____ EXTRAIT DE PAGE
Quand on pose la question « qui dirige la France ? », l’image qui vient à l’esprit est le plus souvent celle du Président de la République (Manu, si tu nous lis).
Mais, et le Premier ministre ? C’est quand même lui le chef du gouvernement, donc le chef de l’exécutif. LE chef ? Non, UN des chefs de l’exécutif. Le Président et le Premier ministre se partagent les compétences : si le Premier ministre est le chef du gouvernement, le Président est lui le chef de l’Etat. Dans un monde parfait, ce partage serait clair, équitable et sans ambiguïté. Mais nous ne sommes pas dans un monde parfait.
C’est la Constitution de 1958 qui définit les rôles de chacun, or le texte est suffisamment vague pour donner libre cours à l’interprétation de chaque Président et ainsi favoriser le travail collaboratif, la franche camaraderie, mais aussi (surtout) les tensions internes et rapports de force.
Et De Gaulle… créa la Ve République
Pourquoi, me direz-vous, les rédacteurs de la Constitution ne l’ont-ils pas fait plus précis ce foutu texte ? C’était bien la peine de réunir le gratin politique de l’époque pendant des mois pour finir avec un ensemble d’articles vagues propices aux discordes au sommet de l’Etat. Avant d’envisager un lynchage public posthume, il faut se remettre dans le contexte de 1958 qui n’a rien à voir avec celui d’aujourd’hui.
L’économie, en peine mutation, est alors de plus en plus florissante dans cette période des Trente Glorieuses, et pourtant les gouvernements de la IVe République ne tiennent chacun que quelques mois du fait des jeux d’alliance à l’Assemblée nationale. A l’époque c’est en effet l’Assemblée qui contrôle l’exécutif ; le moindre changement d’alliance dans l’hémicycle signifie donc un changement de gouvernement. 24 gouvernements en 11 ans d’une durée de 1 jour à 16 mois. Niveau stabilité politique, on a fait mieux… D’autant que la France est à cette même période embourbée dans des mouvements de décolonisation plus ou moins pacifiques.
En 1954 le gouvernement français avait dû se résoudre à signer l’indépendance des territoires de l’Indochine après huit ans de guerre[1]. En 1958, c’est en Algérie le début d’une nouvelle crise coloniale qui deviendra elle aussi très vite une guerre jusqu’en 1962. Les gouvernements de la IVe République sont incapables d’y faire face, c’est la crise de trop. Pour sortir la France de cette impasse on rappelle alors le Sauveur, le Vainqueur de la Seconde Guerre mondiale, l’Homme du 18 juin, aka le Général de Gaulle.
Or, De Gaulle avait refusé de participer aux gouvernements de la IVe République car farouchement contre la prédominance du Parlement sur l’exécutif. Pour De Gaulle, on ne pouvait avoir un Etat stable et fort qu’avec un Président de la République aux pouvoirs importants comme incarnation de cet Etat. La France avait besoin d‘un Boss. Son retour en politique en 1958 s’est donc fait à une condition : s’asseoir sur la IVe République et se mettre autour d’une table pour écrire une nouvelle Constitution, celle de la Ve République. Celle que nous avons encore aujourd’hui, à quelques modifs près.
________
— ACTIONS DEMANDÉES —
[1] Reproduisez, dans le texte sur la Constitution de 1958, tout ce qui va de « Et De Gaulle… » jusqu'à « avec celui d’aujourd’hui. ».
[2] Poursuivez le texte sur la Constitution de 1958 à partir de sa dernière phrase.
____ DONNÉES FOURNIES
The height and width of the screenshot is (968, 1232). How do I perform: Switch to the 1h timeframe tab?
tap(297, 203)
________
____ DONNÉES FOURNIES
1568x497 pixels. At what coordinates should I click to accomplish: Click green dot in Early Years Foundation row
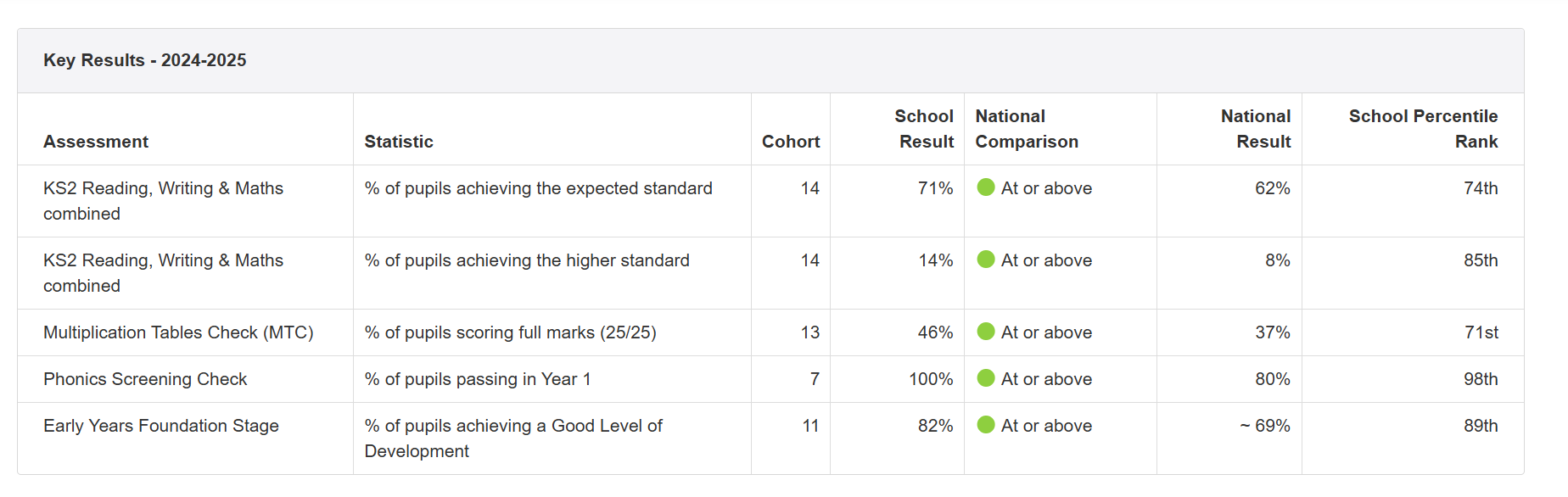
________
____ DONNÉES FOURNIES
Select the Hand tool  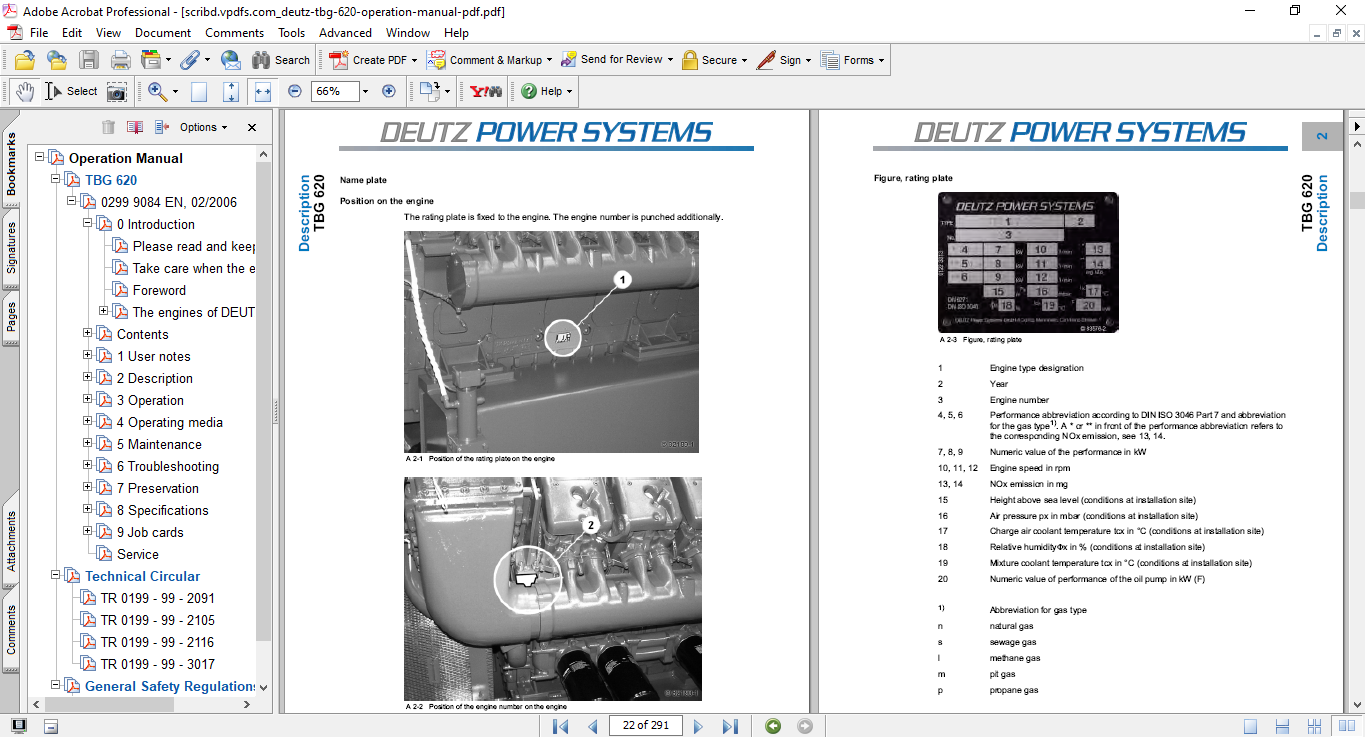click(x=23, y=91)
________
— RÉSULTATS —
[1]
Et De Gaulle… créa la Ve République
Pourquoi, me direz-vous, les rédacteurs de la Constitution ne l’ont-ils pas fait plus précis ce foutu texte ? C’était bien la peine de réunir le gratin politique de l’époque pendant des mois pour finir avec un ensemble d’articles vagues propices aux discordes au sommet de l’Etat. Avant d’envisager un lynchage public posthume, il faut se remettre dans le contexte de 1958 qui n’a rien à voir avec celui d’aujourd’hui.

[2]
Du problème de porter du sur-mesure taillé pour De Gaulle
On comprend donc pourquoi le Président de la République a aujourd’hui une place si importante dans la vie politique en France, c’était une volonté de De Gaulle. Mais ça n’explique toujours pas l’utilisation de formulations aussi vagues dans la Constitution. Des mois pour arriver à « ça » ? Un petit exemple pour que ce soit plus clair :
Article 9 : « Le Président de la République préside le Conseil des ministres. »
Article 21 : « Le Premier ministre dirige l’action du gouvernement. »
Voilà. Du coup, ça se passe comment ? Les Ministres suivent le Premier Ministre ou le Président de la République ? Et en cas de divorce entre les deux, c’est garde alternée ou le Président qui a le dernier mot ? C’était bien la peine de faire plancher pendant des mois un comité présidé par De Gaulle en personne si c’était pour ne pas prévoir ce cas de figure assez évident… Mais comme on l’a vu, le contexte économique était différent, et surtout le Président était désormais De Gaulle, héros, homme fort de la République et fervent partisan d’une figure présidentielle prééminente. La prédominance du Président sur le Premier ministre était donc de fait évidente.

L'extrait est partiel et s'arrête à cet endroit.